Gelişmiş Arama
Ziyaret
12188
Güncellenme Tarihi: 2009/10/10
Soru Özeti
(İmam) Buhari’nin hayatından kesitler sunabilir misiniz?
Soru
(İmam) Buhari’nin hayatından kesitler sunabilir misiniz?
Kısa Cevap

Ebu Abdullah Muhammed b. İsmail b. İbrahim b. Muğire b. Berdeziye Cu’fi-l Buhari, Ehl-i Sünnetin en meşhur muhaddisidir. O, H. K. 194 yılında Buhara’nın köylerinden biri olan Hartenk’de dünyaya geldi. Çocukken babasını kaybetti. Güçlü bir hafızası vardı ve daha çocukken hadis ezberleyip toplamaya başladı.

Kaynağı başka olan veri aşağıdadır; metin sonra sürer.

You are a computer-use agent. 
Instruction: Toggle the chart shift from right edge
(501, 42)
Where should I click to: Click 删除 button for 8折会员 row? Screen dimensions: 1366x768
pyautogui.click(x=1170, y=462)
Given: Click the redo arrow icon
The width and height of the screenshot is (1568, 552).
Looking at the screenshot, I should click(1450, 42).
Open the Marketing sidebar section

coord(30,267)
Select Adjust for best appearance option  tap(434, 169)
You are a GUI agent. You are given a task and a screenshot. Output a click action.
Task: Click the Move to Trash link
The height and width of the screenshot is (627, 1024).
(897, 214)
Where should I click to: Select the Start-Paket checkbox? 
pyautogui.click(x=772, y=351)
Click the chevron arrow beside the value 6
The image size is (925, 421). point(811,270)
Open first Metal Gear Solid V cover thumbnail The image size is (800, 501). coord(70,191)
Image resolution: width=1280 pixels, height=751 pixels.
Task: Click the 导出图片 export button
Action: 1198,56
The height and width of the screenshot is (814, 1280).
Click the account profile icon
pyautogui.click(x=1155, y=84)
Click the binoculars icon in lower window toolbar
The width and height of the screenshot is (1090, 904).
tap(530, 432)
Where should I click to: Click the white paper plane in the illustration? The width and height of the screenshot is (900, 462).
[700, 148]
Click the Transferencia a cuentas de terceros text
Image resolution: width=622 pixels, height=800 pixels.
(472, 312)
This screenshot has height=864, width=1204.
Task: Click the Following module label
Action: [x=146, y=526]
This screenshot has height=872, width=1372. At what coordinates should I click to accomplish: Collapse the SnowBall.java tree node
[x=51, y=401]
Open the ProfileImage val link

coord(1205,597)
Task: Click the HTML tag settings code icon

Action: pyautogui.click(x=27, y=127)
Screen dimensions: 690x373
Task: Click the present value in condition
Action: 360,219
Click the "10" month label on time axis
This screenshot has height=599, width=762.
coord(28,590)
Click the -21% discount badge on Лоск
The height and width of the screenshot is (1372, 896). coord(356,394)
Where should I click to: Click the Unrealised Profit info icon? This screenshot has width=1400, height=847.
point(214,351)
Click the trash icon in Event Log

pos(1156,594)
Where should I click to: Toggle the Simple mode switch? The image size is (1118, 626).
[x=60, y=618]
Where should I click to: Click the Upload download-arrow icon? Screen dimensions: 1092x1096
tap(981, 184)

Üstadı Muhammed b. Yahya Zuheli onu kıskandığı için tekfir edildi ve toplumdan uzaklaştırıldı. Mecburen Nişabur’u terk edip Buhara’ya gitti, ama orada da hükümdarın baskısına uğradı. Oradan Semerkant’a giderken yolda doğduğu köye uğradı ve orada da vefat etti. 25 eseri vardır; onların en önemlisi Sahih-i Buhari’dir.

Buhari iki Ehl-i Beyt İmamıyla yani İmam Ali Naki (a.s) ve İmam Askeri (a.s.) ile aynı dönemde yaşamasına rağmen onlardan hadis nakletmemiştir. Yalnızca 29 hadis Hz. Ali’den (a.s) ve birkaç hadis de İmam Hasan ve İmam Bakır’dan (a.s) nakletmiştir.

Bir çok Ehl-i Sünnet onu güvenilir ve kitabını Kur’an’dan sonra en üstün kitap bilmelerine rağmen bazı Ehl-i Sünnet alimleri onun naklettiği hadislere ciddi eleştirilerde bulunmuşlardır. Şii alim ve muhaddisleri de Sahih-i Buhari’yi bir çok yönden eleştirmişlerdir.

Ayrıntılı Cevap

Ebu Abdullah Muhammed b. İsmail b. İbrahim b. Muğire b. Berdeziye Cu’fi-l Buhari, Ehl-i Sünnetin en meşhur muhaddisidir. Ona Cu’fi denmesinin nedeni ikinci dedesi Muğire Buhara’nın hakimi “Yeman-i Cu’fi”nin kölelerinden idi ve onun vesilesiyle Müslüman olmuştu.

 

Muğire’nin babası Berdeziye (çiftci) Zerdüşt idi. Dolayısıyla Yakut Hamvi’nin dediği gibi, Berdeziye Buhara hakiminin eliyle Müslüman oldu, sözü yanlıştır.

 

Buhari, h. k. 194 yılında Buhara’nın köylerinden biri olan Hartenk’de dünyaya geldi. Çocukken babasını kaybetti ve annesi onun sorumluluğunu üstlendi. Safdi ve Hatib-i Bağdadi’nin naklettiklerine göre o çocukluğunda kör oldu, ama annesinin duasıyla yeniden görmeye başladı.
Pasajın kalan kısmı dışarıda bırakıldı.